According to the District Human Development Report agriculture is an important source of livelihood in the South Twentyfour Parganas district. The amount of cultivable land per agricultural worker is only 0.41 hectare in the district. Moreover, the irrigation facilities have not been extended to a satisfactory scale. Agriculture mostly remains a mono-cropped activity.

As per the District Census Handbook, the saline soil of the district is unfit for cultivation, but the non-salty lands are very fertile. While rice is the main food crop, jute is the main cash crop.

In 2013–14, there were 52 fertiliser depots, 12 seed stores and 37 fair price shops in the Diamond Harbour I CD block.

In 2013–14, the Diamond Harbour I CD block produced 6,819 tonnes of Aman paddy, the main winter crop, from 3,141 hectares, 1,398 tonnes of Aus paddy (summer crop) from 541 hectares, 7,562 tonnes of Boro paddy (spring crop) from 2,414 hectares, 796 tonnes of potatoes from 41 hectares. It also produced pulses and oilseeds.

===Pisciculture===
In Diamond Harbour I CD block, in 2013–14, the net area under effective pisciculture was 1,724 hectares, engaging 19,219 persons in the profession, and with an approximate annual production of 108,132 quintals.

Pisciculture is an important source of employment in the South 24 Parganas district. As of 2001, more than 4.5 lakh people were engaged in pisciculture. Out of this 2.57 lakhs were from the 13 blocks in the Sundarbans settlements.

===Banking===
In 2013–14, Diamond Harbour I CD block had offices of 11 commercial banks.

===Backward Regions Grant Fund===
The South 24 Parganas district is listed as a backward region and receives financial support from the Backward Regions Grant Fund. The fund, created by the Government of India, is designed to redress regional imbalances in development. As of 2012, 272 districts across the country were listed under this scheme. The list includes 11 districts of West Bengal.

==Transport==
The Diamond Harbour I CD block has 1 ferry service and 10 originating/ terminating bus routes.

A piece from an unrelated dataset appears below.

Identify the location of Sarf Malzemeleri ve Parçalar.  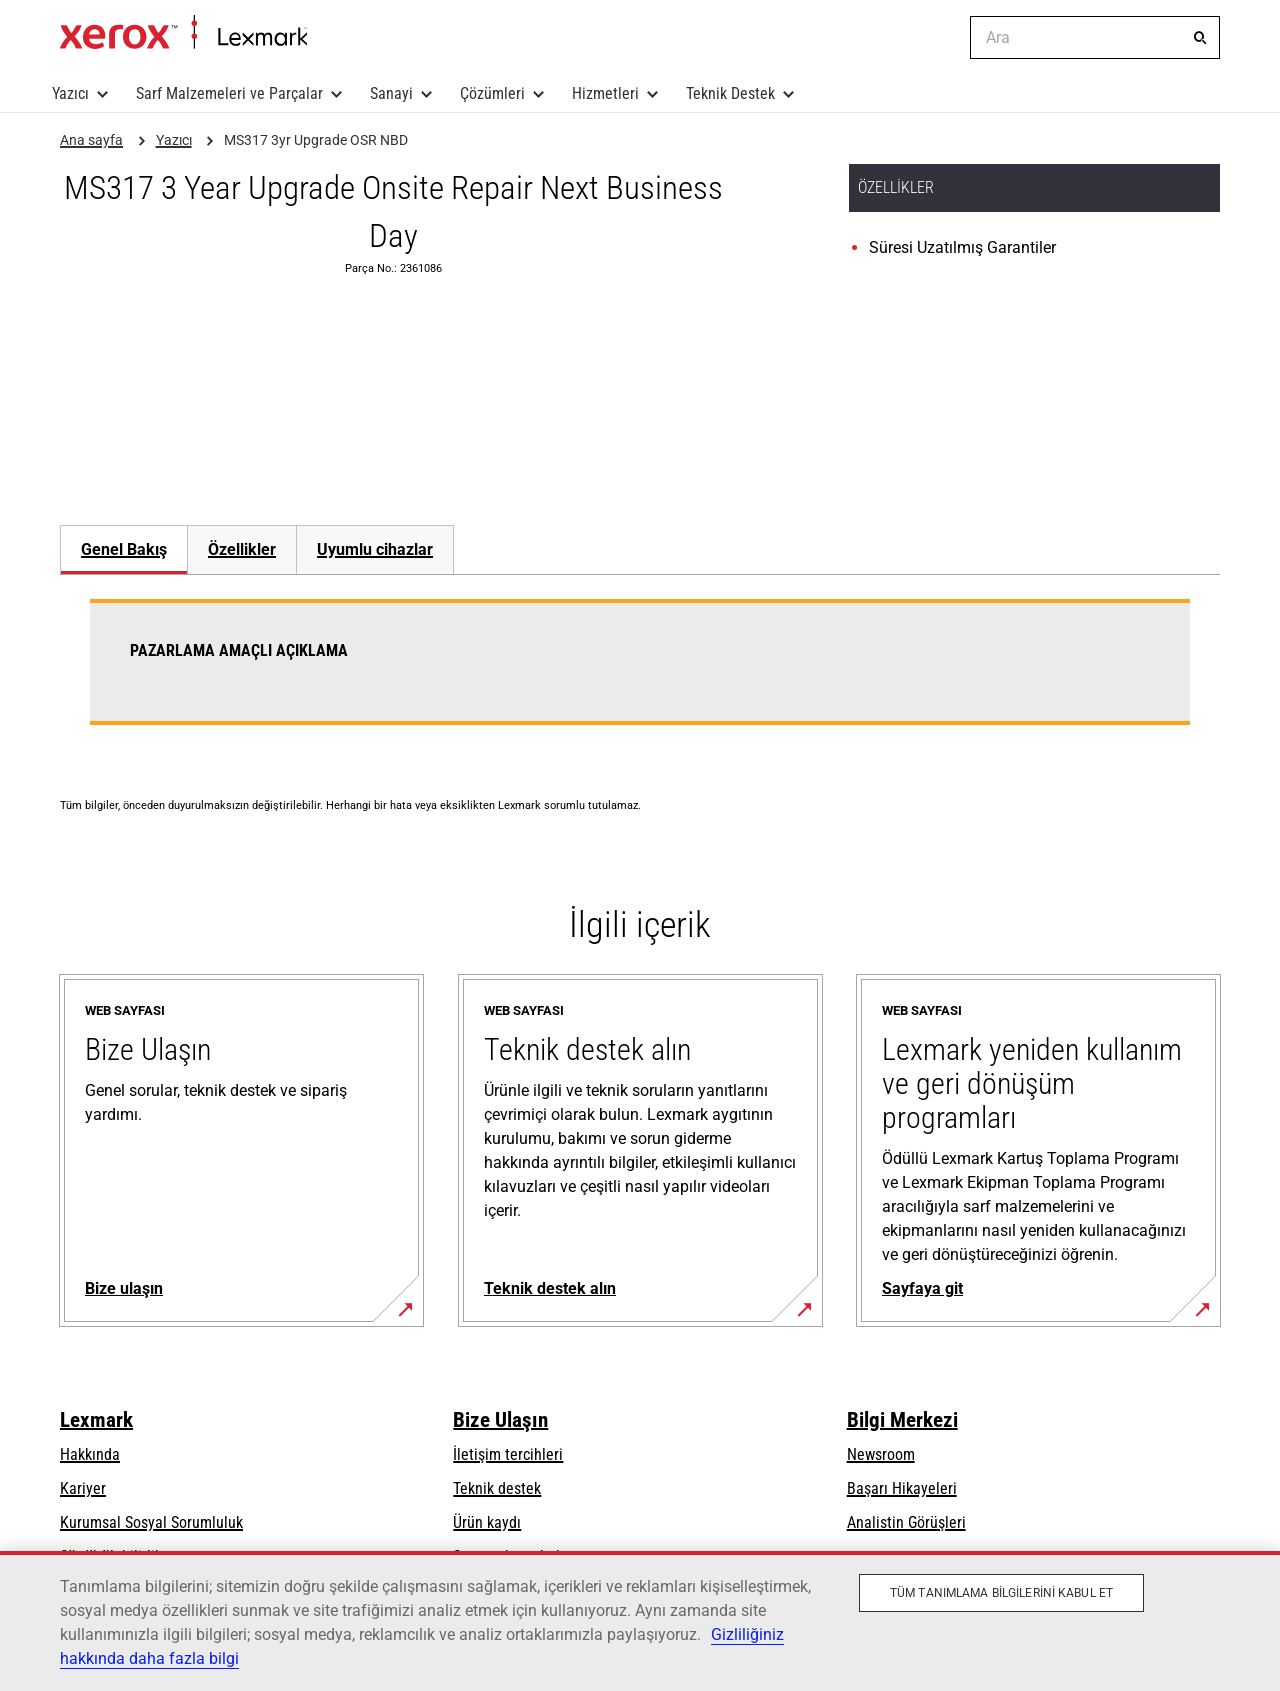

Netra, Basuldanga, Gurudas Nagar and Diamond Harbour are stations on the Sealdah South section.

==Education==
In 2013–14, the Diamond Harbour I CD block had 81 primary schools with 7,938 students, 7 middle schools with 474 students, 6 high schools with 1,824 students and 12 higher secondary schools with 9,936 students. Diamond Harbour I CD block had 227 institutions for special and non-formal education with 10,635 students. Diamond Harbour municipal area (outside the CD blocks) had a general degree college with 5,213 students.

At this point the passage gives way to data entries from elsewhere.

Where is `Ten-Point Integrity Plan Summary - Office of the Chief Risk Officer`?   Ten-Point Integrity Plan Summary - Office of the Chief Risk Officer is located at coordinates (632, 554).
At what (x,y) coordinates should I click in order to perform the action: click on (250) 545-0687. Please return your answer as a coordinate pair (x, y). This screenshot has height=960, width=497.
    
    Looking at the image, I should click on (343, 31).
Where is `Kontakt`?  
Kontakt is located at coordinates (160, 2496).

See also – Education in India

According to the 2011 census, in the Diamond Harbour I CD block, amongst the 67 inhabited villages, 4 villages did not have a school, 23 villages had two or more primary schools, 20 villages had at least 1 primary and 1 middle school and 16 villages had at least 1 middle and 1 secondary school.

==Healthcare==
In 2014, the Diamond Harbour I CD block had 1 rural hospital, 2 primary health centres and 7 private nursing homes with total 86 beds and 16 doctors (excluding private bodies). It had 18 family welfare subcentres. 1,531 patients were treated indoor and 141,941 patients were treated outdoor in the hospitals, health centres and subcentres of the CD block.

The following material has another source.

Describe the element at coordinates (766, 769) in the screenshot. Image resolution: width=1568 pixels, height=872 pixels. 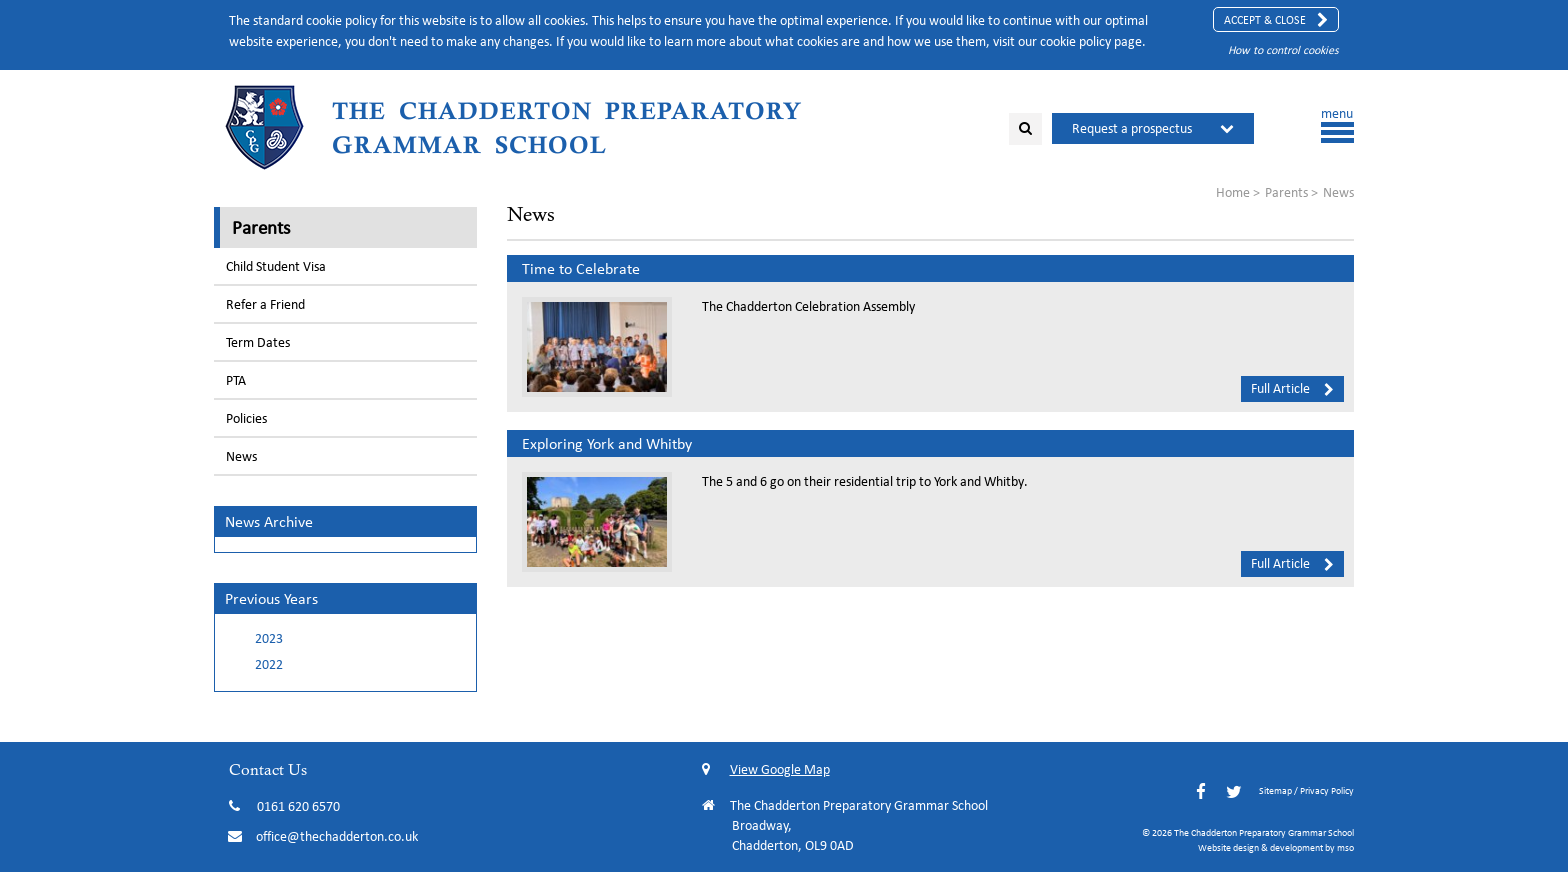
I see `View Google Map` at that location.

According to the 2011 census, in the Diamond Harbour I CD block, 7 villages had community health centres, 2 villages had primary health centres, 25 villages had primary health subcentres, 3 villages had maternity and child welfare centres, 6 villages had medicine shops and out of the 67 inhabited villages 34 villages had no medical facilities.

Panchagram (Netra) Rural Hospital at PO Panchagram Singhi, with 30 beds, is the major government medical facility in the Diamond Harbour I CD block. There are primary health centres at Bardron (PO Hatuganj) (with 10 beds) and Raghunathpur (Masat) (with 6 beds).